From the data below, retype exactly the lines starting with the one that contains "Click the Step frame button" and ending with the one that contains "Open the Русский", both included.

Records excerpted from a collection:
########

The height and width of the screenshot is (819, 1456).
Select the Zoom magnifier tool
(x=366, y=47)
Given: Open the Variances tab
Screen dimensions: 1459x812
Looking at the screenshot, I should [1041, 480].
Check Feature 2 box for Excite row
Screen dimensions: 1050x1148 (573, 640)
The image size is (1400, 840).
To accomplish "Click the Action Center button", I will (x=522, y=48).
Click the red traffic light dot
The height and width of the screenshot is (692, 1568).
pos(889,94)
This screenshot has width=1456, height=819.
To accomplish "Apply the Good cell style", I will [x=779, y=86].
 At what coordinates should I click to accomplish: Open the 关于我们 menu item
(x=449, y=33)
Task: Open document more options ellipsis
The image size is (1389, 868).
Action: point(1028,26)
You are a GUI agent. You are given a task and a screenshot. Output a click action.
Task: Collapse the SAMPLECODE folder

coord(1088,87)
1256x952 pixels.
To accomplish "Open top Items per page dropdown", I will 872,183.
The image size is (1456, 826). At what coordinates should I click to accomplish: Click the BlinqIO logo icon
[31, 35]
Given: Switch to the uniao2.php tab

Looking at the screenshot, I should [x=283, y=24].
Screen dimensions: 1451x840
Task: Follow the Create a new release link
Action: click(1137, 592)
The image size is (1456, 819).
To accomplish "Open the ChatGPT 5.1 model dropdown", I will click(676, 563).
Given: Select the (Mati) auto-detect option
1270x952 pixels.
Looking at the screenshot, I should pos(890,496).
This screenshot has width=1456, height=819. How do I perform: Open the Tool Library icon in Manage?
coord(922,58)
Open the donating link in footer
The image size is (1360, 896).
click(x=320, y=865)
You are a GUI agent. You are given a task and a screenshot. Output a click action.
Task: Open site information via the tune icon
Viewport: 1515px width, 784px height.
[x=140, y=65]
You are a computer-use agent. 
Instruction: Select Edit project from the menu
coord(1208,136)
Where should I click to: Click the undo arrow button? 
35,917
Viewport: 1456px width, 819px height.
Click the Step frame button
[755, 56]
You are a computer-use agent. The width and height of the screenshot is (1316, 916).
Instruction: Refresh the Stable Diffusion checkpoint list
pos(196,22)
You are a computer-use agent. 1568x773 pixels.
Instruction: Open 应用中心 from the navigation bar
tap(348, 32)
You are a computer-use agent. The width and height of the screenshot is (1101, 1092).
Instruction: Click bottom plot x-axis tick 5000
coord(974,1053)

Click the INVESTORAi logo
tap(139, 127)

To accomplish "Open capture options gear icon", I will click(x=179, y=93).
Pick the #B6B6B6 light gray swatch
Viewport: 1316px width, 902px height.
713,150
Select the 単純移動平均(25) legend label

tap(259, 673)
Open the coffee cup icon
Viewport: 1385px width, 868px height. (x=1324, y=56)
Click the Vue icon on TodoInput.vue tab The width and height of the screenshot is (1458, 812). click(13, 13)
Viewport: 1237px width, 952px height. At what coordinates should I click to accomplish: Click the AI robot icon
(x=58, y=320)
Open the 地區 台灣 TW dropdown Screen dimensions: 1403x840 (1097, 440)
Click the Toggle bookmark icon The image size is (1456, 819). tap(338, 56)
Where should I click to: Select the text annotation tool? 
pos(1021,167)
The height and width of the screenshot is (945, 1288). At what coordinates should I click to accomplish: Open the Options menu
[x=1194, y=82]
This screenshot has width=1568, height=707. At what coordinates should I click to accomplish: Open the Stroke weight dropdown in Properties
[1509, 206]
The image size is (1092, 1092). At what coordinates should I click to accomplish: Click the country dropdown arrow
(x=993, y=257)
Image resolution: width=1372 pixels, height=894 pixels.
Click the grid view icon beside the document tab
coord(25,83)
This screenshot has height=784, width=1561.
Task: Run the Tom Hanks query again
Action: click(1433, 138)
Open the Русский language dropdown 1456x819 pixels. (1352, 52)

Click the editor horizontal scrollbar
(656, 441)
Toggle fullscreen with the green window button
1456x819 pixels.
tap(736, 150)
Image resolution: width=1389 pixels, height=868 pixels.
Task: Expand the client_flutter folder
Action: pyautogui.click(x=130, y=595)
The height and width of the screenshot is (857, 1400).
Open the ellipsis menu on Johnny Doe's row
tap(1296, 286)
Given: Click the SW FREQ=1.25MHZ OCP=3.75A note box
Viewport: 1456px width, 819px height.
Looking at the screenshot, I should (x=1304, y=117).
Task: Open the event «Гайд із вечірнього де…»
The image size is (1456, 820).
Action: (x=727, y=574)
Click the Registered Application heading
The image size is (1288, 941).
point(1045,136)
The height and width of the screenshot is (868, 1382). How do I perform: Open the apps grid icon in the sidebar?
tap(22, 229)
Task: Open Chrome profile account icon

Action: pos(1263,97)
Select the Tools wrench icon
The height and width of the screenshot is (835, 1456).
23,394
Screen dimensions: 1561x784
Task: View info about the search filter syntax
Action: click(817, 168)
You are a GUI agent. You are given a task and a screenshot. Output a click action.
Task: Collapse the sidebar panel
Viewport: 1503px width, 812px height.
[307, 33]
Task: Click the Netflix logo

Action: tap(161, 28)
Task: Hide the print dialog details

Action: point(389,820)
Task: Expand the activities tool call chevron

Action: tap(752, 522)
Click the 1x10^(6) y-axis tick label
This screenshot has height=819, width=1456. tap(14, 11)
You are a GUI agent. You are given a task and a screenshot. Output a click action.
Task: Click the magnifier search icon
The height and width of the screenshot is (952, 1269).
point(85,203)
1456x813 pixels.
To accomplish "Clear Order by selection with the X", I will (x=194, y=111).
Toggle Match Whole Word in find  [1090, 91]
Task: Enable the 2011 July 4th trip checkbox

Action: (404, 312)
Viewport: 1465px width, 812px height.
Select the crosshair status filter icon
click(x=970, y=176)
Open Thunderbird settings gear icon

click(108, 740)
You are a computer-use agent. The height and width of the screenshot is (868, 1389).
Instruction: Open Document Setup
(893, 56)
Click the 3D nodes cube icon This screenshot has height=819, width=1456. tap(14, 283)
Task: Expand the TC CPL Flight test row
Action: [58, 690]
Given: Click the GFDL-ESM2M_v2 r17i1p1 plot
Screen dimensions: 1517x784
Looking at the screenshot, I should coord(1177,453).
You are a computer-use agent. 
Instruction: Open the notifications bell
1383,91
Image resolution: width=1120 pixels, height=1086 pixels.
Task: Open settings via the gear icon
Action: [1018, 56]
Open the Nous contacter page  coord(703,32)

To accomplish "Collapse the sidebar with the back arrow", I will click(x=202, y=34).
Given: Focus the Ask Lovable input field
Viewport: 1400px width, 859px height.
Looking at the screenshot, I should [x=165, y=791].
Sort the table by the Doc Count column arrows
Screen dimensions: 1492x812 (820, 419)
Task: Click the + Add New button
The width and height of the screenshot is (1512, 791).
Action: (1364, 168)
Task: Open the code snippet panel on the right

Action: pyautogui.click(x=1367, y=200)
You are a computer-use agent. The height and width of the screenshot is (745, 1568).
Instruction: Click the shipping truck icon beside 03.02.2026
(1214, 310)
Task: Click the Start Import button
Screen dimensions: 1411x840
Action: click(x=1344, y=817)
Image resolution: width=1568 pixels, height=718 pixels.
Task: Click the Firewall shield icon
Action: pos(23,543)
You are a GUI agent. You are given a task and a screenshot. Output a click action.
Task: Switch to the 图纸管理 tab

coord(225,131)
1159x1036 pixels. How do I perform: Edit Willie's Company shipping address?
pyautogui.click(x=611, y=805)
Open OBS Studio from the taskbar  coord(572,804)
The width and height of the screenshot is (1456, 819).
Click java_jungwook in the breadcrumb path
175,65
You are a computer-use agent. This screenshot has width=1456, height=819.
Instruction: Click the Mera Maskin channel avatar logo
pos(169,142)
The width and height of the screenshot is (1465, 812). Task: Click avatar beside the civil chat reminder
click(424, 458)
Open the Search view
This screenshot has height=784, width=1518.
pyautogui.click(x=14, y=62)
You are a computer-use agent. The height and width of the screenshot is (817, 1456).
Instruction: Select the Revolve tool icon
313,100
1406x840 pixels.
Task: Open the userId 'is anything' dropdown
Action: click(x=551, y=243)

########

Result of the task
Click the Step frame button
[755, 56]
You are a computer-use agent. The width and height of the screenshot is (1316, 916).
Instruction: Refresh the Stable Diffusion checkpoint list
pos(196,22)
You are a computer-use agent. 1568x773 pixels.
Instruction: Open 应用中心 from the navigation bar
tap(348, 32)
You are a computer-use agent. The width and height of the screenshot is (1101, 1092).
Instruction: Click bottom plot x-axis tick 5000
coord(974,1053)

Click the INVESTORAi logo
tap(139, 127)

To accomplish "Open capture options gear icon", I will click(x=179, y=93).
Pick the #B6B6B6 light gray swatch
Viewport: 1316px width, 902px height.
713,150
Select the 単純移動平均(25) legend label

tap(259, 673)
Open the coffee cup icon
Viewport: 1385px width, 868px height. (x=1324, y=56)
Click the Vue icon on TodoInput.vue tab The width and height of the screenshot is (1458, 812). click(13, 13)
Viewport: 1237px width, 952px height. At what coordinates should I click to accomplish: Click the AI robot icon
(x=58, y=320)
Open the 地區 台灣 TW dropdown Screen dimensions: 1403x840 (1097, 440)
Click the Toggle bookmark icon The image size is (1456, 819). tap(338, 56)
Where should I click to: Select the text annotation tool? 
pos(1021,167)
The height and width of the screenshot is (945, 1288). At what coordinates should I click to accomplish: Open the Options menu
[x=1194, y=82]
This screenshot has width=1568, height=707. At what coordinates should I click to accomplish: Open the Stroke weight dropdown in Properties
[1509, 206]
The image size is (1092, 1092). At what coordinates should I click to accomplish: Click the country dropdown arrow
(x=993, y=257)
Image resolution: width=1372 pixels, height=894 pixels.
Click the grid view icon beside the document tab
coord(25,83)
This screenshot has height=784, width=1561.
Task: Run the Tom Hanks query again
Action: click(1433, 138)
Open the Русский language dropdown 1456x819 pixels. (1352, 52)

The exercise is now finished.